What happens to the money left from the remainder of the sale?

6) Our sixth most read was yet another question for Dominic. A reader, under the headline The property I was due to inherit was sold. Where does that leave me? asked what happens when you and others have been left a house in a will (to be sold), but the house had already been sold by the person who made the will, and the will was never changed? What happens to the money left from the remainder of the sale? Should it have been divided among the family members who were named in the will as benefiting from the sale of the house, or would the fact that the house was already sold make this portion of the will invalid?

The legal proceedings against them were settled in a deal involving the Byrnes paying €237,865 to the vendors

7) Staying with the property then, our seventh most read story of the year was a court report by Ellen O’Riordan, headlined Couple had to pay €310,000 for backing out of Foxrock house purchase after signing, court hears. It reported that a couple who backed out of their intended purchase of a Dublin property after signing the contract in 2006 ended up having to pay the vendors some €310,000. Terry and Janet Byrne forfeited their reduced deposit of €75,000 and were then pursued by the vendors for the financial difference between their offer of €2.1 million and the lesser amount the Foxrock house went on to sell for.

The legal proceedings against them were settled in a deal involving the Byrnes paying €237,865 to the vendors.

The Byrnes, of Ballinteer Road, Dundrum, claimed the solicitors who acted for them in the proposed sale advised them before the signing of the contracts in October 2006 that their total exposure if the sale did not complete was the loss of their deposit.

An article headlined Anatomy of a Revolut scam: Peter watched helplessly as thousands drained from his account outlined how clever fraudsters duped reader Peter into handing over his banking details

8) Conor Pope, whose Pricewatch article headlined Anatomy of a Revolut scam: Peter watched helplessly as thousands drained from his account outlined how clever fraudsters duped reader Peter into handing over his banking details. He then went on to watch in real-time as his Revolut account was drained of thousands of euros, despite having declined the initial purchase and alerted the online bank to what was going on.

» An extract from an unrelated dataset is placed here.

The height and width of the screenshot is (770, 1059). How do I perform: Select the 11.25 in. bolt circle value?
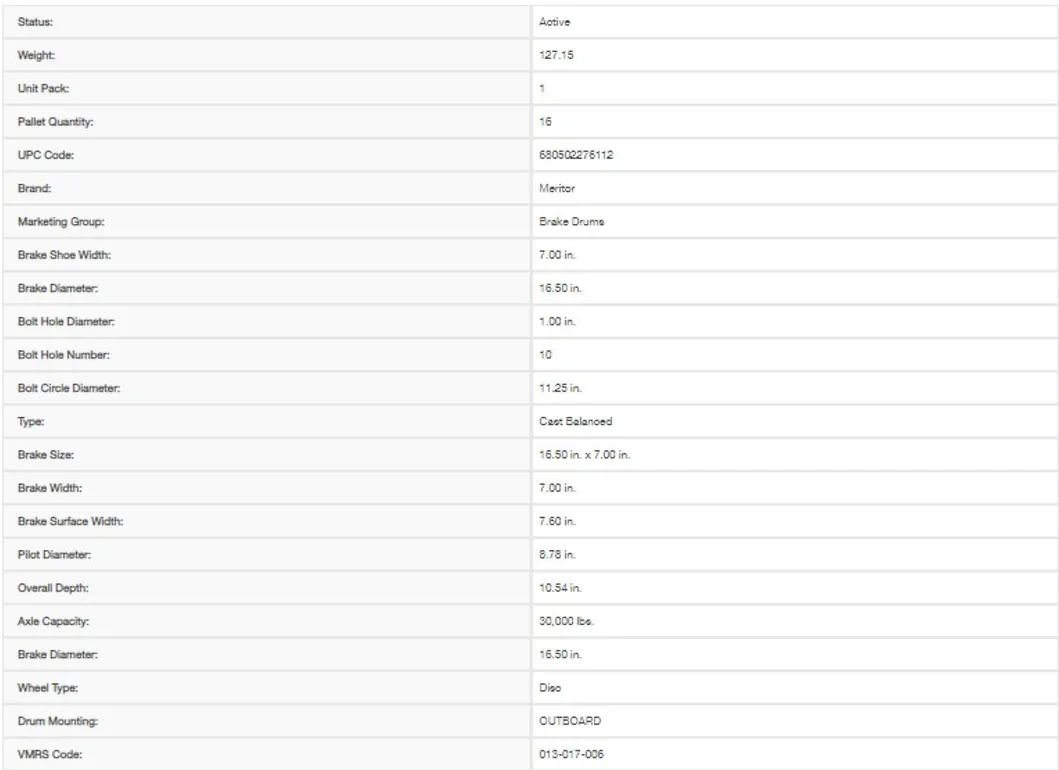point(559,390)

Our ninth-most-read article , concerned then Web Summit chief executive Paddy Cosgrave and the consequences of his comments on the Israel-Hamas conflict

9) Our ninth-most-read, by Ciara O’Brien and Jack Power, concerned then Web Summit chief executive Paddy Cosgrave and the consequences of his comments on the Israel-Hamas conflict. Headlined Google and Meta pull out of Web Summit over Cosgrave’s Israel-Hamas comments it told us that Google and Facebook-owner Meta had become the latest tech giants to withdraw from 2023′s Web Summit. Google was one of the event’s sponsors, while Nick Clegg, Facebook’s president of global affairs, was due to speak at the Lisbon event. The departures had been preceded by Intel and Siemens.

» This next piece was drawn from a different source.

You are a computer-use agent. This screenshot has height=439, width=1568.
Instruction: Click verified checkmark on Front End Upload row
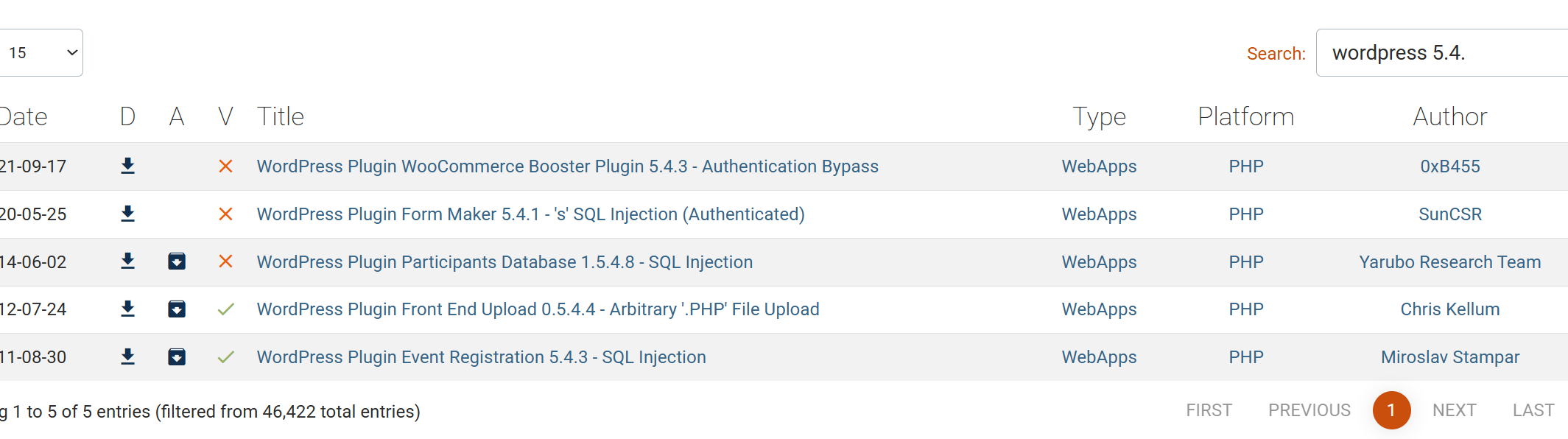click(x=226, y=309)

The bank warned people that such activity could have a negative effect on people’s credit ratings and the funds would be debited

10) Rounding off this year’s most-read list is the cautionary tale outlining there is no such thing as free money. Headlined Bank of Ireland warns credit ratings could be affected by withdrawals made during IT outage it told us that a technology glitch at Bank of Ireland allowed customers to transfer up to €1,000 from their account even if they did not have the funds. While banks typically limit the amount that can be withdrawn from an ATM to €500, many people were able to transfer at least twice that sum between their Bank of Ireland and Revolut accounts. They were then able to use their Revolut cards to withdraw the money from Bank of Ireland ATMs. However, the bank warned people that such activity could have a negative effect on people’s credit ratings and the funds would be debited.